→ **WHAT THE TASK REQUIRES**: Without any omission, reproduce the records that follow.

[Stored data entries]
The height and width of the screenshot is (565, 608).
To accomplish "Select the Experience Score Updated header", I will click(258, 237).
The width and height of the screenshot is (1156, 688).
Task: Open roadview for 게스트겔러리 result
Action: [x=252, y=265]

→ **OUTPUT OF THE EXERCISE**:
The height and width of the screenshot is (565, 608).
To accomplish "Select the Experience Score Updated header", I will click(258, 237).
The width and height of the screenshot is (1156, 688).
Task: Open roadview for 게스트겔러리 result
Action: [x=252, y=265]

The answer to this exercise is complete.